*** Opening of Working data ***

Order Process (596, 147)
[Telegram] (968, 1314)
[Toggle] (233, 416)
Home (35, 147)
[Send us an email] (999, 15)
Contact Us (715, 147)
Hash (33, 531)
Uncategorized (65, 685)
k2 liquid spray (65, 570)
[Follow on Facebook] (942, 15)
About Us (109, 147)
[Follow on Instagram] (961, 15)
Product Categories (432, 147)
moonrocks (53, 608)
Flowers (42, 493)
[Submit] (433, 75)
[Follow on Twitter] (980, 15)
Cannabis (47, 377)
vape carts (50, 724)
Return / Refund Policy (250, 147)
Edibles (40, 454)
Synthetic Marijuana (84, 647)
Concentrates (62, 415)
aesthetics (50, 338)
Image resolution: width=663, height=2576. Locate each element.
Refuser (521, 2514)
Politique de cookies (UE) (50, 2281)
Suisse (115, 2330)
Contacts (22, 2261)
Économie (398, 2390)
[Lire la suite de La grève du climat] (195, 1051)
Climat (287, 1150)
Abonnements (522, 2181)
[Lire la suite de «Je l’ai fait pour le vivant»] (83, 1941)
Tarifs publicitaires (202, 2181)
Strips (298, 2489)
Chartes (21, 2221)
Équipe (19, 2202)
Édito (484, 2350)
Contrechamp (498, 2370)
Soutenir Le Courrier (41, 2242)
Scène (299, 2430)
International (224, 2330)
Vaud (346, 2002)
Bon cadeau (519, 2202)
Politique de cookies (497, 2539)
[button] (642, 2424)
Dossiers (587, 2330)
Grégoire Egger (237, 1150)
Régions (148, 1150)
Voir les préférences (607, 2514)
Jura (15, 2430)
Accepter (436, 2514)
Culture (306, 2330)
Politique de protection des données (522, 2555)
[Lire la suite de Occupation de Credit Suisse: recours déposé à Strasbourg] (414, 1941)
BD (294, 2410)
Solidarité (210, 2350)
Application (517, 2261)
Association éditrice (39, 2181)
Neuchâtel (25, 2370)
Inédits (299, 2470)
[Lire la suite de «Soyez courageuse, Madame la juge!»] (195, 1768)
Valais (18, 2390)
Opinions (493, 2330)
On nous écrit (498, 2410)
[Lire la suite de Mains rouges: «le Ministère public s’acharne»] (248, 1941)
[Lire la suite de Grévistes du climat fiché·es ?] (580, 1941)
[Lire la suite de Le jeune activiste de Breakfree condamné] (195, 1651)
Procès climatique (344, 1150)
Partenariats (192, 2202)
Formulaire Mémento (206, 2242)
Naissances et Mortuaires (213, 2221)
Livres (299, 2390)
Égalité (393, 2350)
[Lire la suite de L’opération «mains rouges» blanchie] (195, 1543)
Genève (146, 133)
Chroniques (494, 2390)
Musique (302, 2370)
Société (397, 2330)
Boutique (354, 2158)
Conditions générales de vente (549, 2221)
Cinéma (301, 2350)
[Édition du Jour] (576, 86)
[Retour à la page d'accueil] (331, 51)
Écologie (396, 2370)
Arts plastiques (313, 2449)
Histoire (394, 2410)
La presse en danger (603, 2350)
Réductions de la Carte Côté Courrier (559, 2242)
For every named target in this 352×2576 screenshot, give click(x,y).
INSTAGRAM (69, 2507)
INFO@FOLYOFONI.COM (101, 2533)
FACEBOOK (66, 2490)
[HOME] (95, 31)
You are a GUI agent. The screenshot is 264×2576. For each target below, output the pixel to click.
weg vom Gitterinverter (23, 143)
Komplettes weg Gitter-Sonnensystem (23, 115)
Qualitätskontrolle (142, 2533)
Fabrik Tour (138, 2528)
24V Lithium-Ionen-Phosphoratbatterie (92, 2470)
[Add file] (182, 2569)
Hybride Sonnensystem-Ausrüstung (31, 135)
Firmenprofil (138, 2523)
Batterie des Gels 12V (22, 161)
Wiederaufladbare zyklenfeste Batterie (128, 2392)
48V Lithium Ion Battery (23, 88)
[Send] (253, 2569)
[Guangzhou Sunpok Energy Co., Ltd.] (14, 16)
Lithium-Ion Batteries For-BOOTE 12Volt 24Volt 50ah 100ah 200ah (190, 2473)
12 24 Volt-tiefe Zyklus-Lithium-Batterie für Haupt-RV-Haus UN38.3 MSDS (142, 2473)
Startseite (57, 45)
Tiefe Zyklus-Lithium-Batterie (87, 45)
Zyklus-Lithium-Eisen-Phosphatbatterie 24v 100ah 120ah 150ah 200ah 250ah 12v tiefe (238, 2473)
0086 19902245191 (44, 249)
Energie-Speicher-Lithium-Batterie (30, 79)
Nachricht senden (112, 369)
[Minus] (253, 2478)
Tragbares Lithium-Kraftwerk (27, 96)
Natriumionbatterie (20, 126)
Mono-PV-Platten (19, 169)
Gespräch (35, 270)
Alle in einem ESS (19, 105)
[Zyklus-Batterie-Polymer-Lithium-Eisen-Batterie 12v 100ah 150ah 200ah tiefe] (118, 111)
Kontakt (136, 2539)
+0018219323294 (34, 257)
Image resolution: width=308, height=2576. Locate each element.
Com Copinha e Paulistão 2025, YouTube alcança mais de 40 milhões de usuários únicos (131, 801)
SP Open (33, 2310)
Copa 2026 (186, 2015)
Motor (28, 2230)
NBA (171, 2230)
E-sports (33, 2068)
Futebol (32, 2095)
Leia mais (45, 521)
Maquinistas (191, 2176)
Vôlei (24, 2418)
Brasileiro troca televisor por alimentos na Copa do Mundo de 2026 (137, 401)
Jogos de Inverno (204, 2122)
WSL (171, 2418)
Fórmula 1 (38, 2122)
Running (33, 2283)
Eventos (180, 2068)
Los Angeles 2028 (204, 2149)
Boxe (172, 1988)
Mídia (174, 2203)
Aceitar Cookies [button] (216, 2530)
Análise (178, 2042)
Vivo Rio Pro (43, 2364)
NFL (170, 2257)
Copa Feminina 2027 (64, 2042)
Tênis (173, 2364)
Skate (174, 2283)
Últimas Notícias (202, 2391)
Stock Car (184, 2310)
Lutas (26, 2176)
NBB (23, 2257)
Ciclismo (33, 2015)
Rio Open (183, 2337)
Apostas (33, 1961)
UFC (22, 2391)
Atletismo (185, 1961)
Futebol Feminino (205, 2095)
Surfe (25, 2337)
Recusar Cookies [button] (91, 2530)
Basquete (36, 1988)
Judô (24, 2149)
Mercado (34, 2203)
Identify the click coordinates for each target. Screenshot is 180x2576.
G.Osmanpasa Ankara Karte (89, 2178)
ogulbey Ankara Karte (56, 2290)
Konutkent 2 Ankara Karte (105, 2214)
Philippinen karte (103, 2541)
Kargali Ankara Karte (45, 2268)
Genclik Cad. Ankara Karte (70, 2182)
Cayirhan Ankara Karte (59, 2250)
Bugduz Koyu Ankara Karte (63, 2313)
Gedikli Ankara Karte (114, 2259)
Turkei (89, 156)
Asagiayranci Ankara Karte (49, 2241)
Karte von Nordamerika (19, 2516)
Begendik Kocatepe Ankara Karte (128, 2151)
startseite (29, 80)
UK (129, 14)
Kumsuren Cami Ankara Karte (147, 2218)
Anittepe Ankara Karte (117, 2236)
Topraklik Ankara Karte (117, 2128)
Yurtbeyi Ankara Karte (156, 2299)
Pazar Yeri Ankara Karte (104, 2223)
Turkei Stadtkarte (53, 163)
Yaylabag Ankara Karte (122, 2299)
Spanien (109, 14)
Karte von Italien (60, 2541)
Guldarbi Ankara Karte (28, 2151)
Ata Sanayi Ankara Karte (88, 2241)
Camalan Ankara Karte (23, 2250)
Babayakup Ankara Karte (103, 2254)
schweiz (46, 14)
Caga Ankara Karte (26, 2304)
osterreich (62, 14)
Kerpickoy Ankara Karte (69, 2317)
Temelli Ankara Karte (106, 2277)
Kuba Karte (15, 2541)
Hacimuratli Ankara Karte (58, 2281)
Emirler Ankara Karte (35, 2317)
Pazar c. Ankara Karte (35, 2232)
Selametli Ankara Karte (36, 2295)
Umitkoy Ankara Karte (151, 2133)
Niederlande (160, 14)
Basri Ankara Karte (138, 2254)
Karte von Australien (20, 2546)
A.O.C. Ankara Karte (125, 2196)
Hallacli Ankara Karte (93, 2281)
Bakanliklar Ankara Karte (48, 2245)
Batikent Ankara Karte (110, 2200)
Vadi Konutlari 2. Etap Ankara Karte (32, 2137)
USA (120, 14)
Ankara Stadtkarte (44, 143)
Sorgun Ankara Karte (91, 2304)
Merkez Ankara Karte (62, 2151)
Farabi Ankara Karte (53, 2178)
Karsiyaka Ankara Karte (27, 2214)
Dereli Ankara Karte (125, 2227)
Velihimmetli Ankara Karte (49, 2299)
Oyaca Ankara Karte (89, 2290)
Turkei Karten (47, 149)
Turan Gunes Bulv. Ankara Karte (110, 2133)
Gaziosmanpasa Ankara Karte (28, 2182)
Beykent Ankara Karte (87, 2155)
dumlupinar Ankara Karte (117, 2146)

*** Close of Working data ***

Nothing should appear in the answer except the lines above from the line with "Genève (146, 133)" through the line with "Zyklus-Lithium-Eisen-Phosphatbatterie 24v 100ah", both included, written out exactly.

Genève (146, 133)
Chroniques (494, 2390)
Musique (302, 2370)
Société (397, 2330)
Boutique (354, 2158)
Conditions générales de vente (549, 2221)
Cinéma (301, 2350)
[Édition du Jour] (576, 86)
[Retour à la page d'accueil] (331, 51)
Écologie (396, 2370)
Arts plastiques (313, 2449)
Histoire (394, 2410)
La presse en danger (603, 2350)
Réductions de la Carte Côté Courrier (559, 2242)
For every named target in this 352×2576 screenshot, give click(x,y).
INSTAGRAM (69, 2507)
INFO@FOLYOFONI.COM (101, 2533)
FACEBOOK (66, 2490)
[HOME] (95, 31)
You are a GUI agent. The screenshot is 264×2576. For each target below, output the pixel to click.
weg vom Gitterinverter (23, 143)
Komplettes weg Gitter-Sonnensystem (23, 115)
Qualitätskontrolle (142, 2533)
Fabrik Tour (138, 2528)
24V Lithium-Ionen-Phosphoratbatterie (92, 2470)
[Add file] (182, 2569)
Hybride Sonnensystem-Ausrüstung (31, 135)
Firmenprofil (138, 2523)
Batterie des Gels 12V (22, 161)
Wiederaufladbare zyklenfeste Batterie (128, 2392)
48V Lithium Ion Battery (23, 88)
[Send] (253, 2569)
[Guangzhou Sunpok Energy Co., Ltd.] (14, 16)
Lithium-Ion Batteries For-BOOTE 12Volt 24Volt 50ah 100ah 200ah (190, 2473)
12 24 Volt-tiefe Zyklus-Lithium-Batterie für Haupt-RV-Haus UN38.3 MSDS (142, 2473)
Startseite (57, 45)
Tiefe Zyklus-Lithium-Batterie (87, 45)
Zyklus-Lithium-Eisen-Phosphatbatterie 24v 100ah 120ah 150ah 200ah 250ah 12v tiefe (238, 2473)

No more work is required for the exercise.